PROBLEM DETAILS |
What is needed is an exact copy of the lines from the one containing "Toggle 自動演奏開啟 auto-play option" through the final line of the material below.

TASK INPUT |
--

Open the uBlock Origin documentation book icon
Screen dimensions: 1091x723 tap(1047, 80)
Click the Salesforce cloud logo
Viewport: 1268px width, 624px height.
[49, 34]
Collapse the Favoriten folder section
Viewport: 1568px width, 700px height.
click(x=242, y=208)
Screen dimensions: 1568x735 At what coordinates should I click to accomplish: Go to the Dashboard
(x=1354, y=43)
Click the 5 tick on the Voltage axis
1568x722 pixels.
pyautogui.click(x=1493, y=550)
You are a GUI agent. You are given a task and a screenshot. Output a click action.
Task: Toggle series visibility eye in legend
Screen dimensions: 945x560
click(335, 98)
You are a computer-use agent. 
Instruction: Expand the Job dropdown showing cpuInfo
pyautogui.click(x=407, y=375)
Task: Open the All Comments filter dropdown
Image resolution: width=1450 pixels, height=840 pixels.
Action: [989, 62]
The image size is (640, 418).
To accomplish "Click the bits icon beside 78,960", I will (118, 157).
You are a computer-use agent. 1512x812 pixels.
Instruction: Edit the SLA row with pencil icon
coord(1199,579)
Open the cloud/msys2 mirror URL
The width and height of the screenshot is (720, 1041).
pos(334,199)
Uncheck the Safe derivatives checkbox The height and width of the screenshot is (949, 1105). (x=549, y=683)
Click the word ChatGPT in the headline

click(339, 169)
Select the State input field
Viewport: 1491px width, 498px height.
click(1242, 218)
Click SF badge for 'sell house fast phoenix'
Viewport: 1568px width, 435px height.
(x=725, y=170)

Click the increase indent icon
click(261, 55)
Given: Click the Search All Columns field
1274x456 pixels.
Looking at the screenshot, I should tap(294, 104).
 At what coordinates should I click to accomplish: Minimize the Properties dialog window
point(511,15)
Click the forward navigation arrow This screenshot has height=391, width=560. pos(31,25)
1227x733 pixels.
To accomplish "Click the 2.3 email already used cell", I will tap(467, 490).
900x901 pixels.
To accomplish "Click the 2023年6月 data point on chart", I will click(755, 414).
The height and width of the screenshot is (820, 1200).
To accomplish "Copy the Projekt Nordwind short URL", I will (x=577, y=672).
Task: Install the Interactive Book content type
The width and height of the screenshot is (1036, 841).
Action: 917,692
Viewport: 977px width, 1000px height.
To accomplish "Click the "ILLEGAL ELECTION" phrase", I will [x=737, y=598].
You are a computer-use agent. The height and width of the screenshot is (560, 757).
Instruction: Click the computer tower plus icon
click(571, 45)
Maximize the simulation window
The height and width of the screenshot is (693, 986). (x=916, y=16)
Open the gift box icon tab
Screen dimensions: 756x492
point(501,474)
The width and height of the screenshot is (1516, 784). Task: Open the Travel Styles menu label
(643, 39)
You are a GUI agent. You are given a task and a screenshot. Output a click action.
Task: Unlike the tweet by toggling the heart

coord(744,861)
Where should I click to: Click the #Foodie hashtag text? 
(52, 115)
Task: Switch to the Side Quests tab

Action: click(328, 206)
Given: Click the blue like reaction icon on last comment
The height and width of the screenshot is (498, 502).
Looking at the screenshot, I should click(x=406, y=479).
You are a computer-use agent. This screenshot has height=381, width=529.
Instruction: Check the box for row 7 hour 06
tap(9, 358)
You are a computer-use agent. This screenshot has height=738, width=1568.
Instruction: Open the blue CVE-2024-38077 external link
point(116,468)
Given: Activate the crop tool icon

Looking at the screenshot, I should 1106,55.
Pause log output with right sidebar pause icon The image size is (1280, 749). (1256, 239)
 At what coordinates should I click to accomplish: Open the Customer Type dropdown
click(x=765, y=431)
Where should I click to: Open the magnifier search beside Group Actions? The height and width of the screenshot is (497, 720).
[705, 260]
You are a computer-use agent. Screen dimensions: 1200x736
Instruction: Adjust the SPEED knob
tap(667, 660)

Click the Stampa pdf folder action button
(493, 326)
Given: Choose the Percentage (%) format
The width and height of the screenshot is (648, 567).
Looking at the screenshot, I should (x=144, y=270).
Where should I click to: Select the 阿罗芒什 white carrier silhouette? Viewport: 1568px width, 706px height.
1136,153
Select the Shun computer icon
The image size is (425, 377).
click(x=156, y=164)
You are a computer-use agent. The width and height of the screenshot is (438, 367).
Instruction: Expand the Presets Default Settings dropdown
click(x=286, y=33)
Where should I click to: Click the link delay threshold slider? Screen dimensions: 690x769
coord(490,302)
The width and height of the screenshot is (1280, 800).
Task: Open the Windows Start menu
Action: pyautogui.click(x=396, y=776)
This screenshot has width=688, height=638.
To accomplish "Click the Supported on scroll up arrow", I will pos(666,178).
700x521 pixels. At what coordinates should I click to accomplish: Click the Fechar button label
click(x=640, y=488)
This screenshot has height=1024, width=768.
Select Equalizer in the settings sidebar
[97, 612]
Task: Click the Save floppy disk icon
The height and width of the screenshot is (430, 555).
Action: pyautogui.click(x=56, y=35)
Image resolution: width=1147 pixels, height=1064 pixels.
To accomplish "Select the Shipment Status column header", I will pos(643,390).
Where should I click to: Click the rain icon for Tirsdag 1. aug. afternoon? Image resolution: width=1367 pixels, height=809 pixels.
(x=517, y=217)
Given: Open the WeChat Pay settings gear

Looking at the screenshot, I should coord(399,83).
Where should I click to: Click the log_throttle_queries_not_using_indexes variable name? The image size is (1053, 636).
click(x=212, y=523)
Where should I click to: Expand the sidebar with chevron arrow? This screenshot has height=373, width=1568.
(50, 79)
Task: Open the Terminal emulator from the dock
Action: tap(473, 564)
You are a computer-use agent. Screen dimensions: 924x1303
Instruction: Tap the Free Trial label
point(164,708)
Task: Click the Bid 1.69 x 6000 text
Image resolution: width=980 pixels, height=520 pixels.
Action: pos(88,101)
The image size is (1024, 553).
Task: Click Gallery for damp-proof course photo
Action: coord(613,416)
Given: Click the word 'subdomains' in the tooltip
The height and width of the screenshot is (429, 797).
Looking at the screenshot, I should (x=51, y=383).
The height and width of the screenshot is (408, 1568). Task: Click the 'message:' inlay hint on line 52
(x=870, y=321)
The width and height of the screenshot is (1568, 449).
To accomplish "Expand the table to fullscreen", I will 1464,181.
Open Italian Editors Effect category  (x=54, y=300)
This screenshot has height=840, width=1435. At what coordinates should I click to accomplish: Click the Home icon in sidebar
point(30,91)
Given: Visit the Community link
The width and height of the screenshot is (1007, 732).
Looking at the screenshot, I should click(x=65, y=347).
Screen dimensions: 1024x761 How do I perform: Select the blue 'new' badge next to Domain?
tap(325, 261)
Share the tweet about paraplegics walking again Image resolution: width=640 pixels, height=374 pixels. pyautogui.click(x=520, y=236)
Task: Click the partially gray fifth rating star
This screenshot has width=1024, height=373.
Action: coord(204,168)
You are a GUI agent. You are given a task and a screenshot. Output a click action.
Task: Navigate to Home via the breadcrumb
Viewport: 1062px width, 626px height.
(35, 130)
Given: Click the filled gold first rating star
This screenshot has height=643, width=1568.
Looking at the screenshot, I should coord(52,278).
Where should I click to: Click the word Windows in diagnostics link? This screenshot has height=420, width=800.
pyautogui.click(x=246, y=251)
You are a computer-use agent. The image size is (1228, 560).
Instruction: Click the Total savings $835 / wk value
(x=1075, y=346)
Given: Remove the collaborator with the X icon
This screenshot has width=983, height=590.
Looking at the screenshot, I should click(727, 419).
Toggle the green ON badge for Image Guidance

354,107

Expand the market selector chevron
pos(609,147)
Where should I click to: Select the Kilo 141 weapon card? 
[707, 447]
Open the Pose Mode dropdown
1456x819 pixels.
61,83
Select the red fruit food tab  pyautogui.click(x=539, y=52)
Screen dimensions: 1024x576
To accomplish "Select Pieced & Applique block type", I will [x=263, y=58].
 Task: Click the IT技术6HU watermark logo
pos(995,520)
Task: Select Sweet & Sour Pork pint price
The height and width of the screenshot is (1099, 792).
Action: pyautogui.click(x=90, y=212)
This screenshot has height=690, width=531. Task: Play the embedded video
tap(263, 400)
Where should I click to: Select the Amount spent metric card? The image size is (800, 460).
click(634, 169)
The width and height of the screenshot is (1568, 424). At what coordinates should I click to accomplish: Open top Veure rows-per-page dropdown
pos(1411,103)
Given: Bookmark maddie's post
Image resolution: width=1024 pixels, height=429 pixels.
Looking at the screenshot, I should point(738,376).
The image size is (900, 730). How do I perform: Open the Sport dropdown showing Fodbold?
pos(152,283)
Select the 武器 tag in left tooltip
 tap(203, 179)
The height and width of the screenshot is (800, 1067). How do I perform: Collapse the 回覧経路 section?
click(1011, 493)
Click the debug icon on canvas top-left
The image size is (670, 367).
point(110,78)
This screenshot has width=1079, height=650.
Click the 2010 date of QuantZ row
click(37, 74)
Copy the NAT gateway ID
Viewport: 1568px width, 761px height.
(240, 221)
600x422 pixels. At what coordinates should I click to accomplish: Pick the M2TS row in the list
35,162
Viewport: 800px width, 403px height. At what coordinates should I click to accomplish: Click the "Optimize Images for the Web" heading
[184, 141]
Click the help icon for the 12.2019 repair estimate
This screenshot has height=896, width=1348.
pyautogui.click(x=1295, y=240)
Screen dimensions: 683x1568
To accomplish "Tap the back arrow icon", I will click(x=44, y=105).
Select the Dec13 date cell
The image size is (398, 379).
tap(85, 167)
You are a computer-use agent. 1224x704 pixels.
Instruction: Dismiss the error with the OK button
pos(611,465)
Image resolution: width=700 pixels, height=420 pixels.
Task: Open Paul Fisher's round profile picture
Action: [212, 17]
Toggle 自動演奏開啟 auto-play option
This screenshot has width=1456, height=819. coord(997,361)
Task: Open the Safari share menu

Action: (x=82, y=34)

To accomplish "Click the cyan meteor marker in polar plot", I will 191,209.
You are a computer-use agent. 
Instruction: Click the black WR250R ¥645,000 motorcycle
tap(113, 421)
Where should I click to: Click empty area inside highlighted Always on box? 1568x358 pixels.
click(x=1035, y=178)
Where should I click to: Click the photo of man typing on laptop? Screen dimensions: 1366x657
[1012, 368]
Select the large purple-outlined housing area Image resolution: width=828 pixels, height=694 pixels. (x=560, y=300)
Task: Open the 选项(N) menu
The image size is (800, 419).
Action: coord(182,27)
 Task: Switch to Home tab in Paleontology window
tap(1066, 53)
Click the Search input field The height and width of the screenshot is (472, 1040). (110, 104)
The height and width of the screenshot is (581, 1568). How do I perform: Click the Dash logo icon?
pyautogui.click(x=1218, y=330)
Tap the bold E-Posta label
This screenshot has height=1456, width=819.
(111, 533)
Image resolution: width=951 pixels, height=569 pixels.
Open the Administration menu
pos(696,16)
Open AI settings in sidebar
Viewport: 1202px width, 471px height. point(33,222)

--

YOUR SOLUTION |
Toggle 自動演奏開啟 auto-play option
This screenshot has width=1456, height=819. coord(997,361)
Task: Open the Safari share menu

Action: (x=82, y=34)

To accomplish "Click the cyan meteor marker in polar plot", I will 191,209.
You are a computer-use agent. 
Instruction: Click the black WR250R ¥645,000 motorcycle
tap(113, 421)
Where should I click to: Click empty area inside highlighted Always on box? 1568x358 pixels.
click(x=1035, y=178)
Where should I click to: Click the photo of man typing on laptop? Screen dimensions: 1366x657
[1012, 368]
Select the large purple-outlined housing area Image resolution: width=828 pixels, height=694 pixels. (x=560, y=300)
Task: Open the 选项(N) menu
The image size is (800, 419).
Action: coord(182,27)
 Task: Switch to Home tab in Paleontology window
tap(1066, 53)
Click the Search input field The height and width of the screenshot is (472, 1040). (110, 104)
The height and width of the screenshot is (581, 1568). How do I perform: Click the Dash logo icon?
pyautogui.click(x=1218, y=330)
Tap the bold E-Posta label
This screenshot has height=1456, width=819.
(111, 533)
Image resolution: width=951 pixels, height=569 pixels.
Open the Administration menu
pos(696,16)
Open AI settings in sidebar
Viewport: 1202px width, 471px height. point(33,222)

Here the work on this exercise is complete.